У меня больше не осталось слов, одни только слезы, и мы втроем долго стояли там и молчали, оплакивая не только конец жизни, но и конец эпохи, стояли в окружении руин и сами все в шрамах. Но если мы хотели построить нечто новое, сильное и цельное, это невозможно сделать на острие боли. Мы должны построить это на наших мечтах.
39Рах
Я водил пальцем по строчкам на языке темпачи и медленно читал. Бумага казалась хрупкой, возможно, потому что принадлежала Эзме, а я мог думать только о ее безжизненной, сухой коже. Мне приходилось напоминать себе, что она мертва и, обернувшись, я не увижу ее у себя за спиной – так неотступно присутствовала она в моих мыслях. Я чувствовал на себе ее взгляд, куда бы ни пошел.
«1. Вельд сокрушен предводителем», – написала она, делая заметки на странице. Имя Гидеона было зачеркнуто, а далее говорилось: «Дишива изгнана своим гуртовщиком».
Я дважды перечитал исходный текст, надеясь найти то, что она упустила, уточнение, какой предводитель имелся в виду, но тщетно.
«2. Вельд сокрушен в тронном зале, – продолжались заметки. – Какая-то ссылка на участие Дишивы в перевороте?»
Спрашивала ли она когда-нибудь Дишиву о том дне? Только это я был сокрушен, смотрел на Гидеона и видел незнакомца, приговорившего меня и вставшего на путь, по которому я не мог идти.
«3. Сокрушен в пещере». Мне не нравилось вспоминать о том, как мы застряли под землей, слишком много было тогда страха.
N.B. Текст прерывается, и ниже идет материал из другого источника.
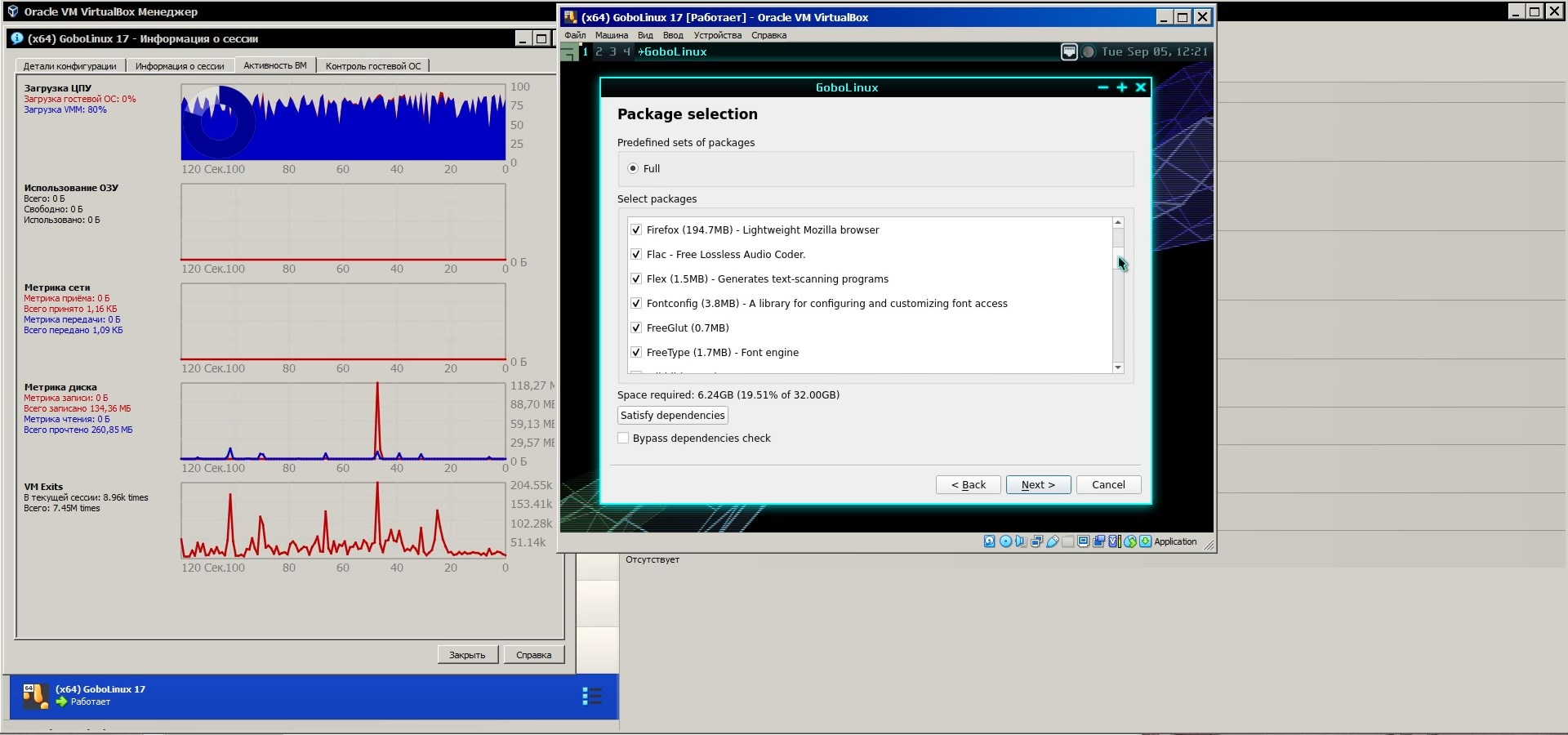The width and height of the screenshot is (1568, 735).
Task: Switch to the Детали конфигурации tab
Action: [x=69, y=66]
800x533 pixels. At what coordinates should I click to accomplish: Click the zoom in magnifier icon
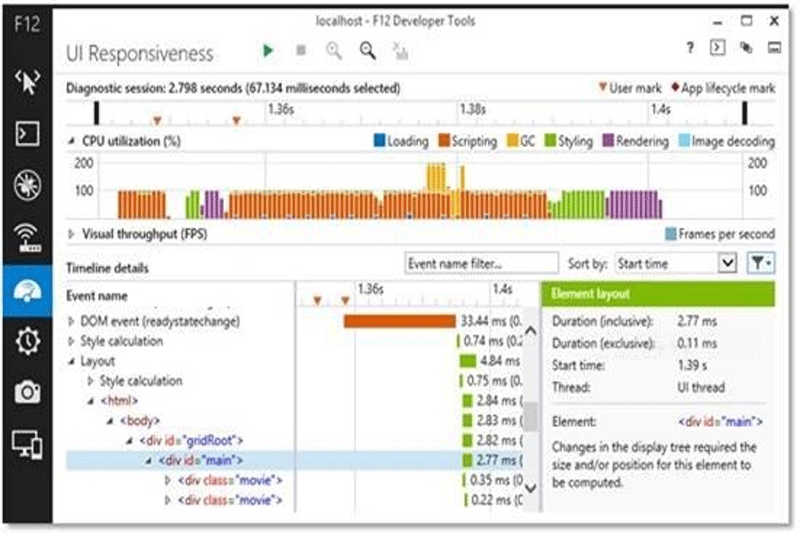coord(368,50)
«4. Заколот в спину императрицей, иначе упоминаемой как некто, являющийся одновременно предводителем и богом».
Я перечитал изначальный текст о четвертой смерти раз шесть, пытаясь найти способ выкрутиться. Мико меня не предавала, по крайней мере в том смысле, какой мы обычно вкладываем в слово «предательство». Она оказалась связанной решением, которого не могла изменить, пообещав Эзме жизнь Гидеона. Но в книге не говорилось однозначно, что это императрица. «Предводитель и бог» могло значить многое. Это мог быть Лео, мне до сих пор было больно вспоминать, как он использовал и предал мою дружбу, или даже сама Эзма, когда бросила меня умирать.
«5…»
Книгу вырвали у меня из рук, сплетение нацарапанных слов сменилось хмурым лицом Гидеона.
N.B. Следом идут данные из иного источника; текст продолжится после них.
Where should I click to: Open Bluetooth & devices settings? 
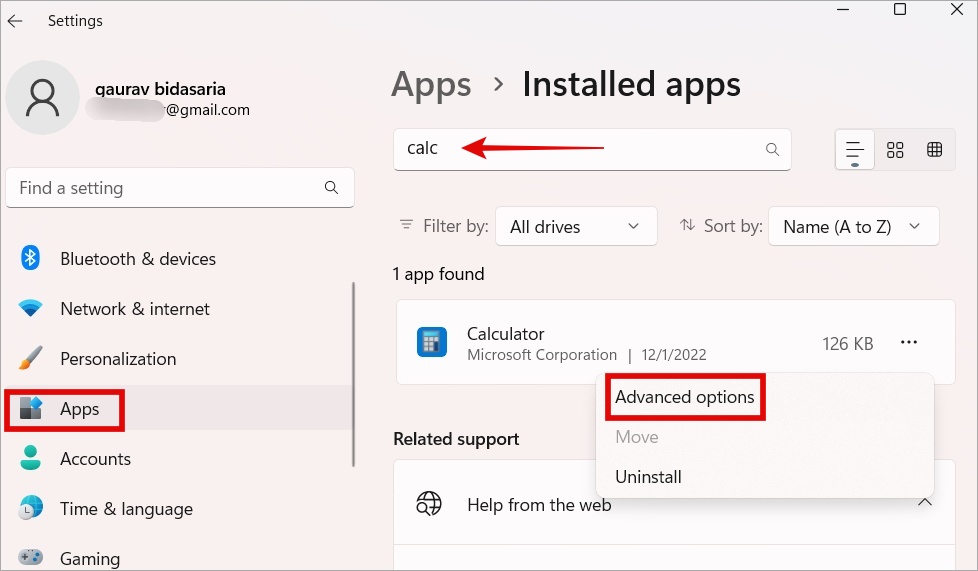[137, 259]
– Рах. – Он спрятал книгу за спину. – Сколько ни читай, ничего нового в ней не появится. И ты не восстановишь силы, если не будешь есть.
Гидеон бросил книгу рядом с седельной сумкой по другую сторону костра и сел, взяв в руки одну из поцарапанных глиняных тарелок, которые где-то раздобыл. Значительная часть последних недель была скрыта за пеленой измождения или заменена словами на языке темпачи, когда я снова и снова перелистывал книгу. Мне следовало отступиться, но каждый раз, закрывая глаза, я видел Эзму, указывающую на меня с ужасом на обмякшем лице: «Ты».
Гидеон жевал и смотрел на меня, низко сведя брови. После Симая он снова изменился. Он не стал лучше и не вернул свое прежнее «я». Так не бывает, как бы этого ни хотелось. Возможно, ему нужно было встретиться лицом к лицу не с Лео, а со своим народом и болью своего поражения. Теперь он действовал чуть более целеустремленно. У него снова появилось будущее.
Он указал на стоявшую передо мной тарелку.
– Ешь.
Я тихо засмеялся и взял тарелку. От громкого смеха до сих пор болели ребра.
– Кажется, ты рад отплатить мне за все то время, когда я указывал тебе, что делать, пока тебе было плохо.
Он не ответил, только ел и смотрел.
Мы много молчали в нашем походе на север, медленном путешествии по равнинам памяти, минуя места, где мы сражались и стояли лагерем, где страдали и теряли людей, которых уже не вернуть. Возвращение домой оказалось труднее, чем я ожидал.
Я сунул в рот комочек риса и медленно жевал, сердясь, что даже такое простое действие до сих пор причиняет боль. С каждым днем мне становилось немного лучше, черные синяки превращались в бесцветные пятна. Диха зашила мои раны. А может, ее лицо всплыло у меня в голове из-за воспоминания о том, как она цокала языком, штопая меня в лагере дезертиров. Она сказала, что я был слишком изранен, чтобы встать и пойти, преследовать Эзму и сражаться, но я вылез из кожи вон, лишь бы прикончить фальшивую заклинательницу, и едва не прикончил самого себя. Взгляд Дихи был настороженным, и она не стала задерживаться возле меня.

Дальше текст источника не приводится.